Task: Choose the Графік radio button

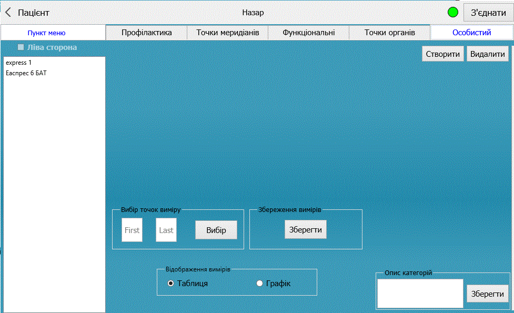Action: [x=259, y=284]
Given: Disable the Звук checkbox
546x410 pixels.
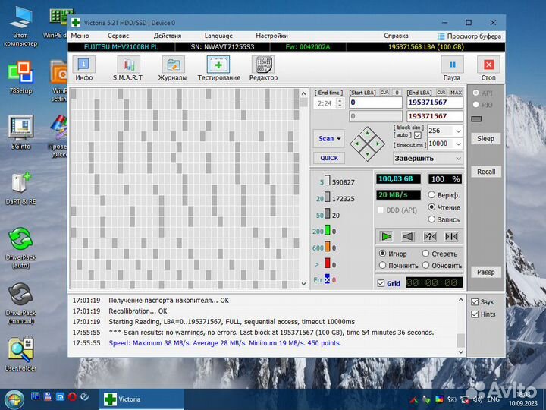Looking at the screenshot, I should point(475,301).
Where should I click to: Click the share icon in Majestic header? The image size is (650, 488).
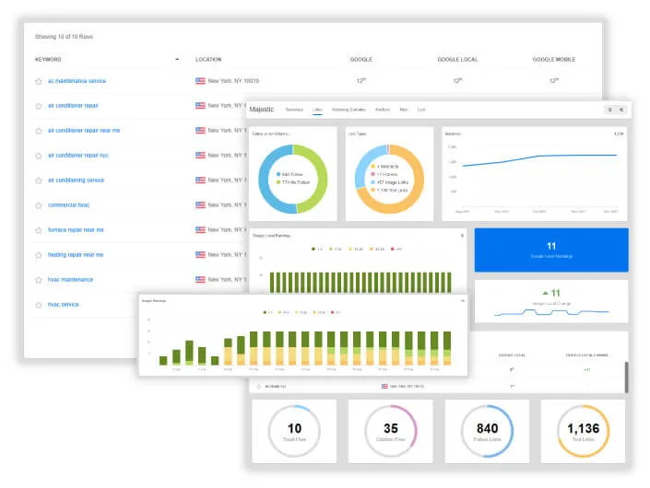(x=621, y=110)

|---|

Exact copy, no pictures: please print the data above once more.

#### [Exercise answer]
Task: Choose the Графік radio button

Action: [x=259, y=284]
Given: Disable the Звук checkbox
546x410 pixels.
Looking at the screenshot, I should point(475,301).
Where should I click to: Click the share icon in Majestic header? The image size is (650, 488).
(x=621, y=110)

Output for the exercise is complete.